Start of Block
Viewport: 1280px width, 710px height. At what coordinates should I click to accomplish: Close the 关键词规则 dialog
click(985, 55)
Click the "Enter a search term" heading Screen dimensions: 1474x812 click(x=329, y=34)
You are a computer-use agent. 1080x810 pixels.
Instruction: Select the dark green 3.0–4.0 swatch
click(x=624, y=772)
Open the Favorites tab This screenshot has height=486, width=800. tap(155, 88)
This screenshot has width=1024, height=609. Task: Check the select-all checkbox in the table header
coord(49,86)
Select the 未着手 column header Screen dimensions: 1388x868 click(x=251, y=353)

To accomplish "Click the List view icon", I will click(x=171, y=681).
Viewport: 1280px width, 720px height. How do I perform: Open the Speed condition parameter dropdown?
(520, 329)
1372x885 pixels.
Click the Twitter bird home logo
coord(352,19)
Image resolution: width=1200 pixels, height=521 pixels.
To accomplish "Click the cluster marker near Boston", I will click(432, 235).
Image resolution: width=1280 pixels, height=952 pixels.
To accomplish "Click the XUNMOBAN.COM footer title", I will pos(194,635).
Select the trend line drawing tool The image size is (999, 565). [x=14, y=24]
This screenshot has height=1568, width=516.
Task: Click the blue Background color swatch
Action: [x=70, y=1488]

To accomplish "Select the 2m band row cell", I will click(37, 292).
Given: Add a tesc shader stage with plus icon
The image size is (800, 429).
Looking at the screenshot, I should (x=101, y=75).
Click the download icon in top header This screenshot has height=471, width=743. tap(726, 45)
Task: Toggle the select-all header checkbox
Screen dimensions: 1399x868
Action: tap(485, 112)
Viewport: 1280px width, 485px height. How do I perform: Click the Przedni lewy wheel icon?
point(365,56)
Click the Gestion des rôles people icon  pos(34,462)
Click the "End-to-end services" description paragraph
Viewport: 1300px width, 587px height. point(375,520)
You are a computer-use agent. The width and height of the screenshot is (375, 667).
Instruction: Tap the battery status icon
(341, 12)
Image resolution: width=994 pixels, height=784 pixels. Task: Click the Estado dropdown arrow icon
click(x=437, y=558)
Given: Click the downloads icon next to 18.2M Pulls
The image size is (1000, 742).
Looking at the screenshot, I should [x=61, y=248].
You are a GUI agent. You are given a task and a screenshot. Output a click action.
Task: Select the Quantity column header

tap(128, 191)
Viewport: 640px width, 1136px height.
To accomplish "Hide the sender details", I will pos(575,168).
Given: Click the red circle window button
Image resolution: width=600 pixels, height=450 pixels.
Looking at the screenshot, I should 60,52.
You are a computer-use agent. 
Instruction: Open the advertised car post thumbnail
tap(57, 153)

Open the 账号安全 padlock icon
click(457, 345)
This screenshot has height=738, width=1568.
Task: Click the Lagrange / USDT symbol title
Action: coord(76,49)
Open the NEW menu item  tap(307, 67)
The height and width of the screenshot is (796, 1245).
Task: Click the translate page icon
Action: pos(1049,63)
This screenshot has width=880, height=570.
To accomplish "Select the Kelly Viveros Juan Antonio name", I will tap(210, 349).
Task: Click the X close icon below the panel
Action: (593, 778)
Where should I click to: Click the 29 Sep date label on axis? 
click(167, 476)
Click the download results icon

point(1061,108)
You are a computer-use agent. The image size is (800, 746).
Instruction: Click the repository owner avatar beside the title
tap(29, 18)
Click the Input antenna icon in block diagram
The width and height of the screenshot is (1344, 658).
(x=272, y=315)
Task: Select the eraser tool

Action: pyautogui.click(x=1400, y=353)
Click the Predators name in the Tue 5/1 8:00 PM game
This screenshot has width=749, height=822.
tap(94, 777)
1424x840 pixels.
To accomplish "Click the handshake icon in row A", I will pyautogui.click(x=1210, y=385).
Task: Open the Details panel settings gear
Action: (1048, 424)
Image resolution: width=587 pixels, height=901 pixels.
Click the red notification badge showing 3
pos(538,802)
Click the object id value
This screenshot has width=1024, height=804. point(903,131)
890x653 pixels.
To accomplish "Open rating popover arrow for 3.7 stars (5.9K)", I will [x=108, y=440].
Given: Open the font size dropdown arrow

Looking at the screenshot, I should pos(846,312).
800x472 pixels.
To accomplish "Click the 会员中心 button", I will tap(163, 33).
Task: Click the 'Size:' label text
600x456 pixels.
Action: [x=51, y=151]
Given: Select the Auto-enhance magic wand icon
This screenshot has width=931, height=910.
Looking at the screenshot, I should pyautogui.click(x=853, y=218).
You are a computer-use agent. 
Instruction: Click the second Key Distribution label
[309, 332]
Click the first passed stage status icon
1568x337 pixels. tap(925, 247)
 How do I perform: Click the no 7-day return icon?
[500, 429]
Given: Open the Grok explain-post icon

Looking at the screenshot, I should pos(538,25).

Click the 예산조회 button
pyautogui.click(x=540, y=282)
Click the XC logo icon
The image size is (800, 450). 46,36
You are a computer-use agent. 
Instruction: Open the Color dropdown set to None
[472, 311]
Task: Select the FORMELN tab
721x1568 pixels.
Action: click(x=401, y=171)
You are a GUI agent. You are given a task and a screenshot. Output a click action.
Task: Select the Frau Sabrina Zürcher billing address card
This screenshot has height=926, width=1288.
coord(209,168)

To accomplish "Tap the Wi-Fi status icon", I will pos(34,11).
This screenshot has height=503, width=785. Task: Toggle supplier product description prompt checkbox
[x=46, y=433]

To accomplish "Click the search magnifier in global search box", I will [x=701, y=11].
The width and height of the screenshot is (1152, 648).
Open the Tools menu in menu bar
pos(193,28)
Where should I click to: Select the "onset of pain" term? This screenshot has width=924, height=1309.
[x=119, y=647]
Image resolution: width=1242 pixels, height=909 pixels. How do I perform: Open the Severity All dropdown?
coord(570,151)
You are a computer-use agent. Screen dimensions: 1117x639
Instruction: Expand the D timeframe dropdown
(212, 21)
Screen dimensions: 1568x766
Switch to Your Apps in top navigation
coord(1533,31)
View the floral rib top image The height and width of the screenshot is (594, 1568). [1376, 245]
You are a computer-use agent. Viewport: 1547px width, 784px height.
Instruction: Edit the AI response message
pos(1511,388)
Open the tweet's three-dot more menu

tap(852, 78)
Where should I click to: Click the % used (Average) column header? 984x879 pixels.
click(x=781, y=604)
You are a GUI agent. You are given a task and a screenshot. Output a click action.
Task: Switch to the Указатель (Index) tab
End of Block
## EXERCISE OBJECTIVE
The word "search" appears on some lines of the data above; count those lines and give only the total.

## OUTPUT OF THE EXERCISE
2